Problem requirements – Output the lines of the records from the line with "Image resolution: width=412" to the line with "Where should I", both included, exactly as they are, leaving out the pictures.

[Element lookup records]
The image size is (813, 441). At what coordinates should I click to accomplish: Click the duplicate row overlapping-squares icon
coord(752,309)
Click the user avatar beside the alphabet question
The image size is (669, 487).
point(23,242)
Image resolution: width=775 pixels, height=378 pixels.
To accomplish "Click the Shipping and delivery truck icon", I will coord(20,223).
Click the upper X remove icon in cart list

...

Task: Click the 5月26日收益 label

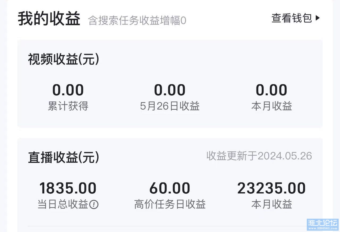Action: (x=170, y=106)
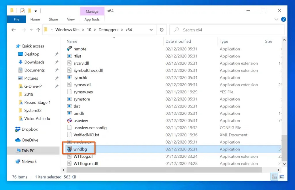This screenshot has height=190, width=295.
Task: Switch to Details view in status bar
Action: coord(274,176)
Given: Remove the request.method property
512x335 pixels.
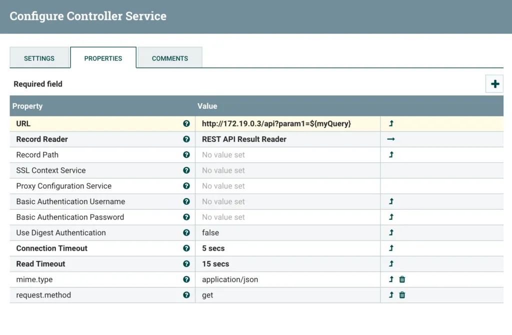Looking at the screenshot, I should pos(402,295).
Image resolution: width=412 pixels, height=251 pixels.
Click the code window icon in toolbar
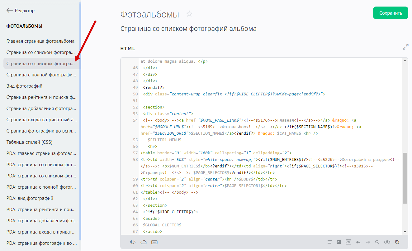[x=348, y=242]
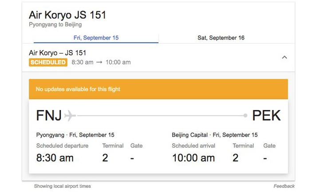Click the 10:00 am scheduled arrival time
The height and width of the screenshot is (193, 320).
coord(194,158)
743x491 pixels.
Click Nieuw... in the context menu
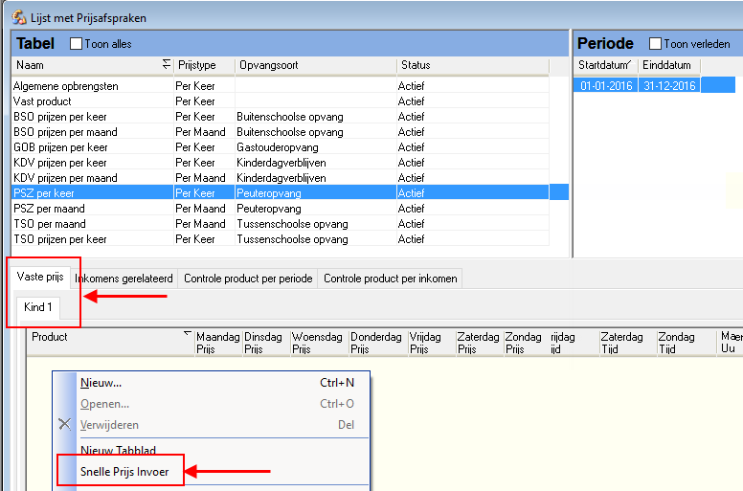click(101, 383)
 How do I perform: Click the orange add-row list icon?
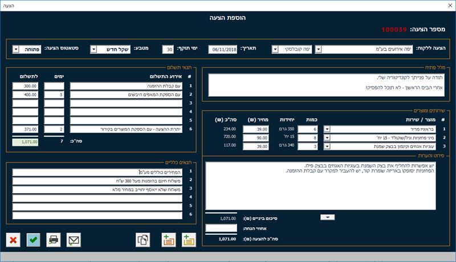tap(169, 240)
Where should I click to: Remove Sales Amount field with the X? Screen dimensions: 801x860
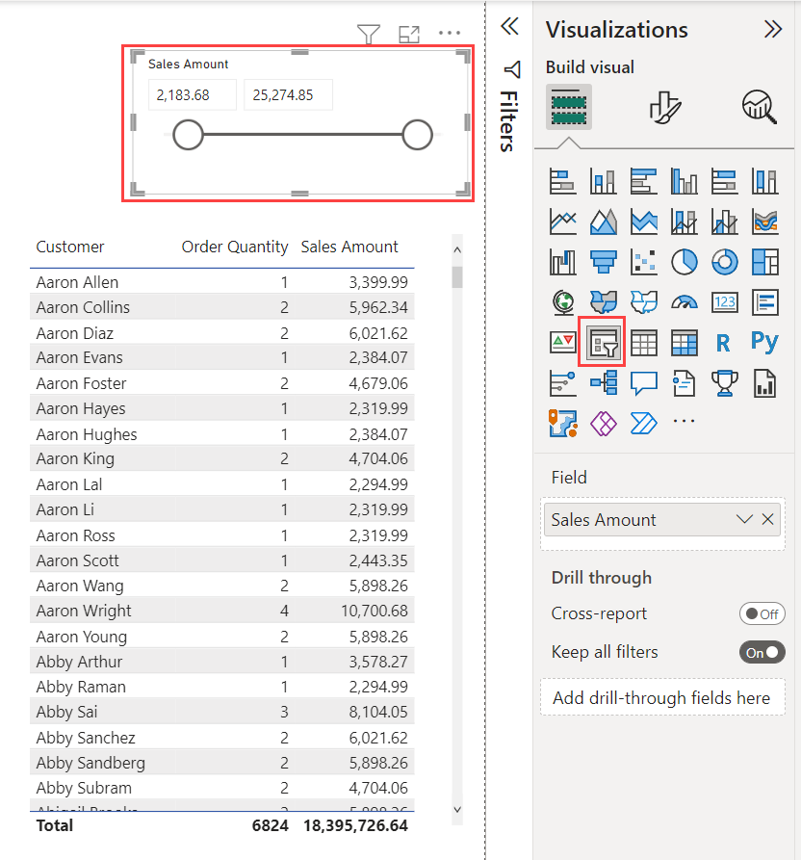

Complete answer –
Image resolution: width=412 pixels, height=251 pixels.
Click the code window icon in toolbar
[x=348, y=242]
Click the 10:00 am scheduled arrival time
The height and width of the screenshot is (193, 320).
coord(194,158)
743x491 pixels.
Click Nieuw... in the context menu
click(101, 383)
 How do I perform: Click the orange add-row list icon?
tap(169, 240)
Where should I click to: Remove Sales Amount field with the X? Screen dimensions: 801x860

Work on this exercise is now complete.